PROBLEM TO WORK ON: State how many lines in the records below contain the string "click", matching case exactly. Reply with the number alone.

___

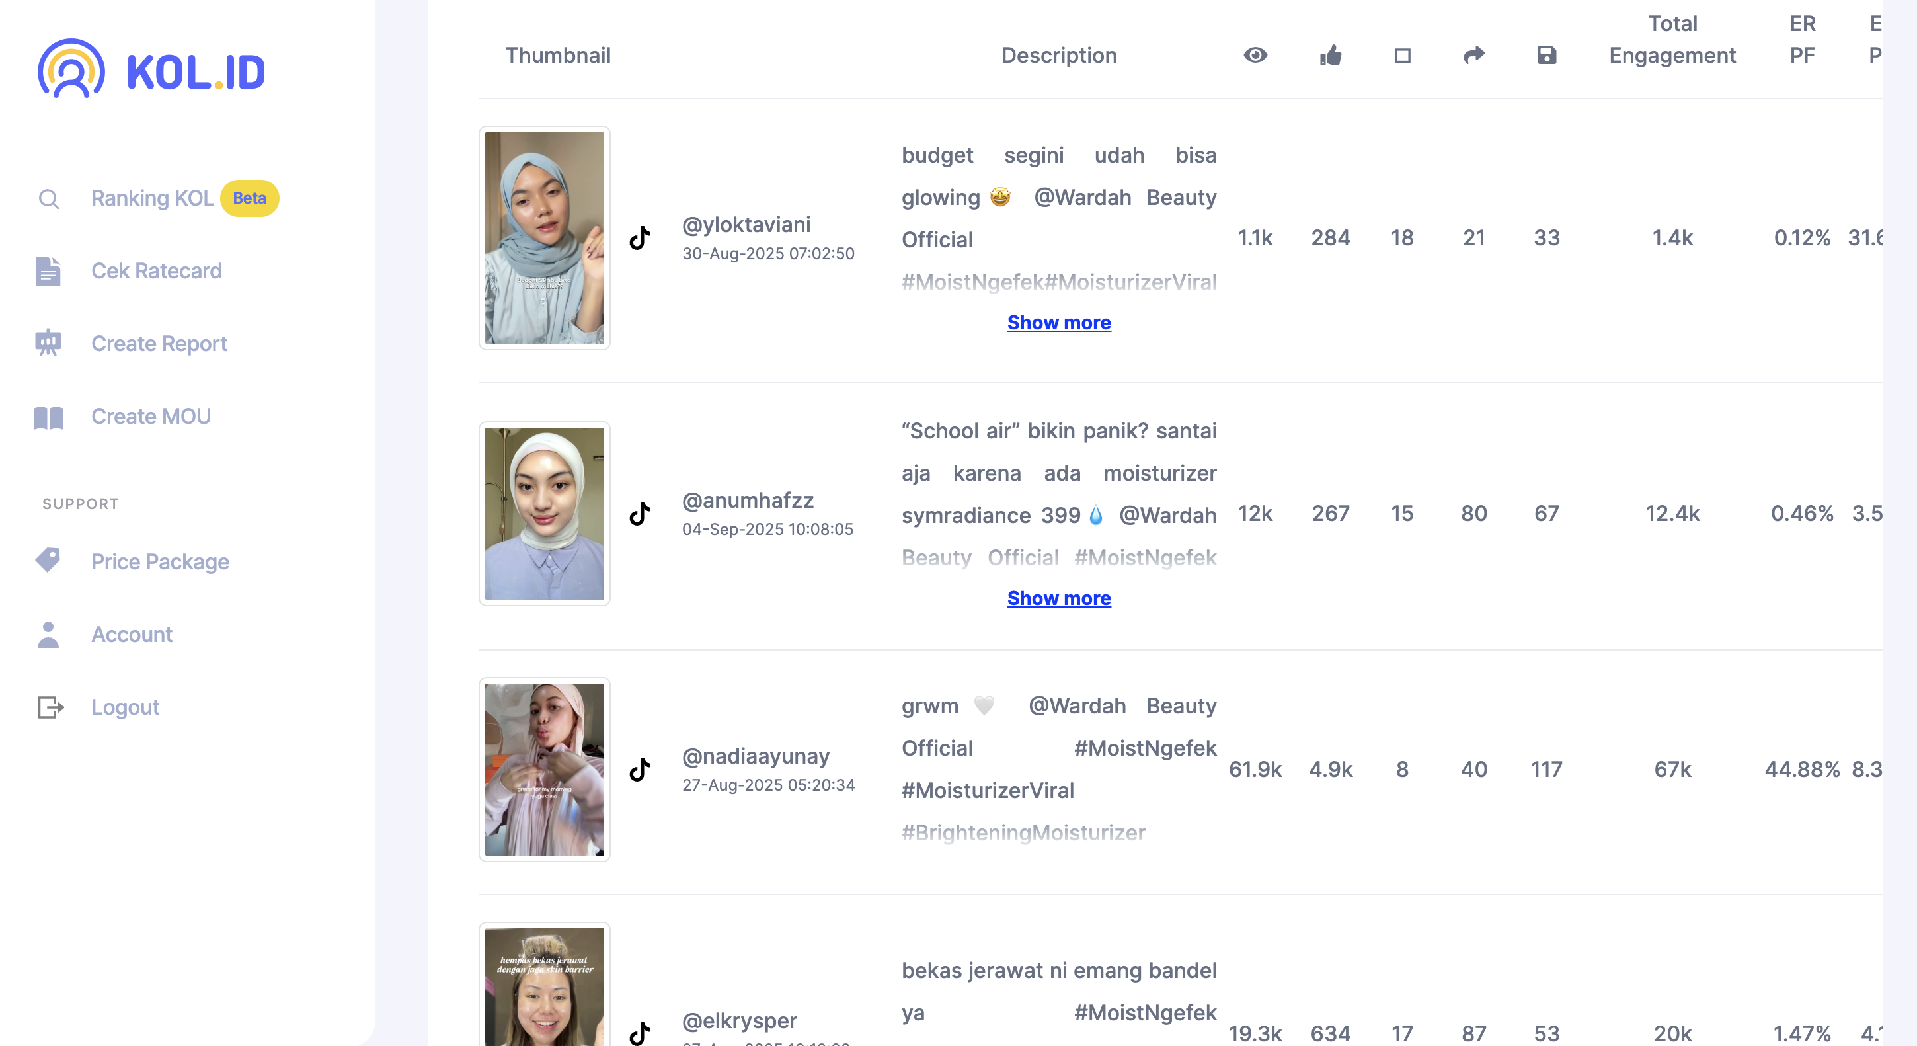Expand @yloktaviani description with Show more

pyautogui.click(x=1058, y=322)
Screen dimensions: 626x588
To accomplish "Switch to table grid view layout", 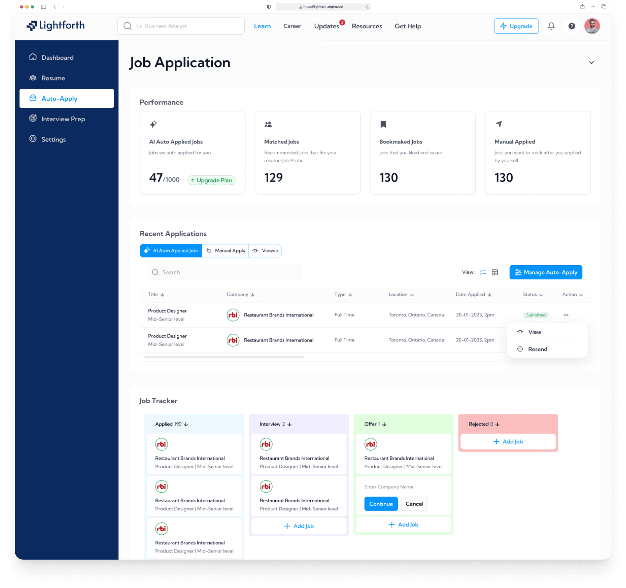I will coord(495,272).
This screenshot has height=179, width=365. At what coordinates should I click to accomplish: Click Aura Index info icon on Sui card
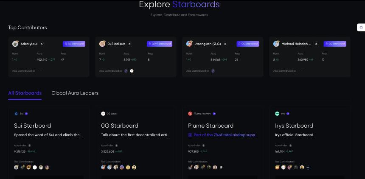(29, 145)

___

FINAL RESULT: 2